New Zealand's new excise policy on alcohol has been slammed as unjust and bound to fail by New Zealand Winegrowers, the industry body for the country's winemakers and grape growers.

"The policy will put some small winemakers out of business," said Winegrowers chairman, Peter Hubscher. "It will make no contribution to solving the youth drinking problem. It penalises pensioners and is quite contrary to written undertakings given to our organisation by Hon Jim Anderton."

Hubscher said many small winemakers had made a considerable investment in sherries and ports. As these wines typically need time to mature, wineries have substantial stocks on hand. "The change of the excise regime will have a marked impact in the market, making it extremely hard, if not impossible, for winemakers to sell the stock they have on hand. The financial impact of this could be disastrous, especially for smaller companies," he said.

The biggest market for sherries and ports in New Zealand are pensioners, who, Hubscher believes, are bound to find the price increase of NZ$5 to $6 per bottle very hard to afford, especially since most of them are on fixed incomes. "This inflicts unnecessary hardship on people who have been contributing to our country for many decades and who are not part of the problem the new law purports to address."

He pointed out that sherries and ports have never been the drinks of choice for young drinkers. The problem of youth drinking will not be solved by the new legislation, Hubscher said. HE went on to say that the producers of the light spirits which are so popular with young drinkers will simply change their product to have 13.9% alcohol to bypass the new rules. By using less juice or soft drink in the mix, young drinkers will then get very much the same effect as before.

"To make matters worse, this ill-conceived policy was rushed through without consultation - consultation the industry was promised in writing on more than one occasion by the Hon Jim Anderton in February of this year. It is a serious injustice that this promise was not kept.
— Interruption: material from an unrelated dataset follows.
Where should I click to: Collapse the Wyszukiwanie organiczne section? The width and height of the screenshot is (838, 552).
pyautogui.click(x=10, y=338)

"If we are to find the solutions to the problems we are exploring then it is crucial that these should be ones upon which as many as possible of the stakeholders can reach agreement. If we don't take this approach then I doubt that we will succeed in our endeavours," he said.

Since this correspondence, Winegrowers have had no consultation with government about this matter.
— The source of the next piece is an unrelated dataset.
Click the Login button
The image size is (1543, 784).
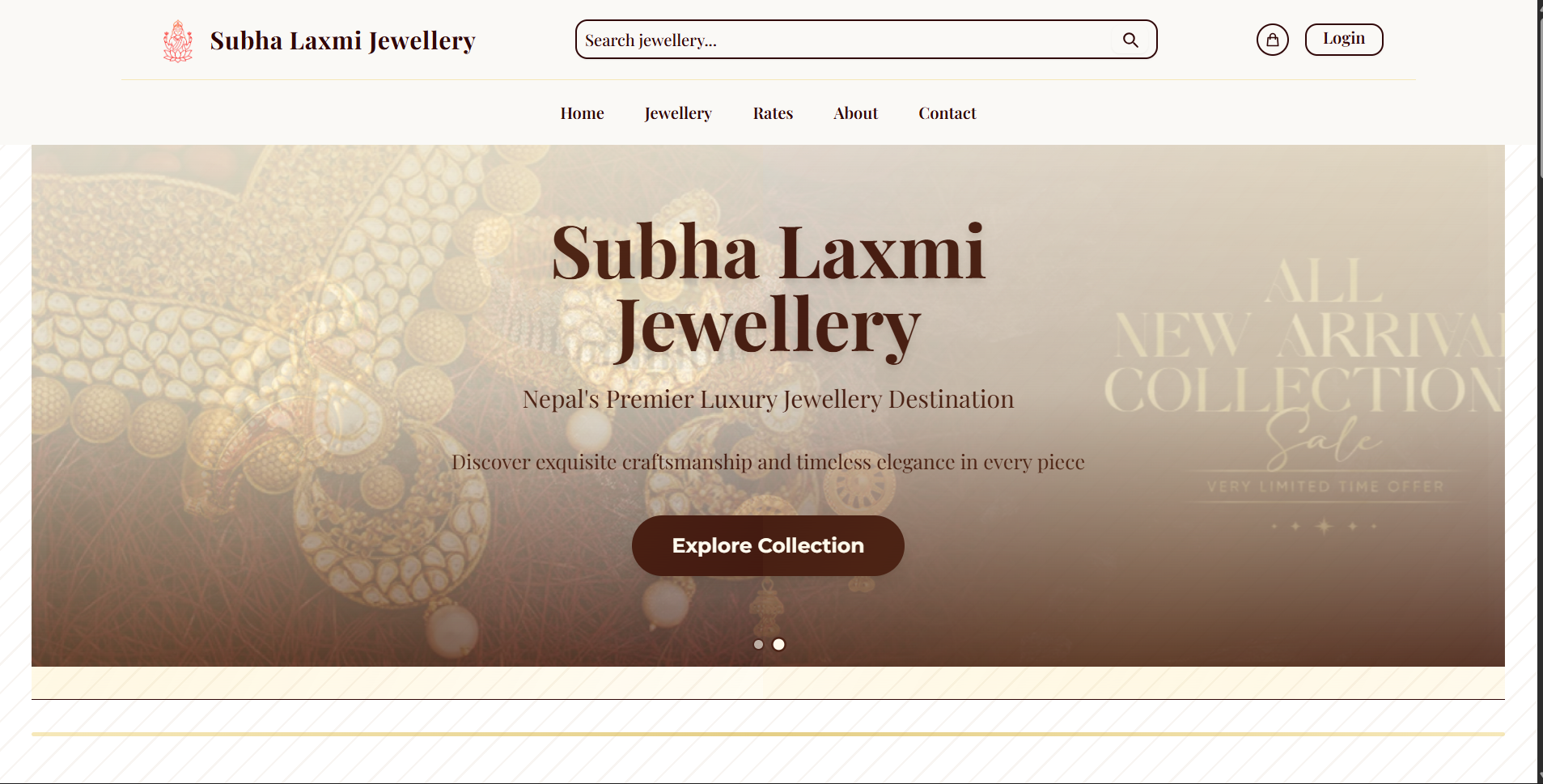1344,39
"We are fully supportive of the Government's commitment to resolve the issue of excessive drinking by young people," said Hubscher. "We also agree with Mr Anderton's letter that consultation with stakeholders is central to successful policy outcomes. Like him, we believe that the new regime will fail in its objectives, because he has not taken key stakeholders with him on this issue." "In our view, Mr Anderton as the chair of the Ministerial Action Group and Acting Minister of Customs must act to address this matter urgently."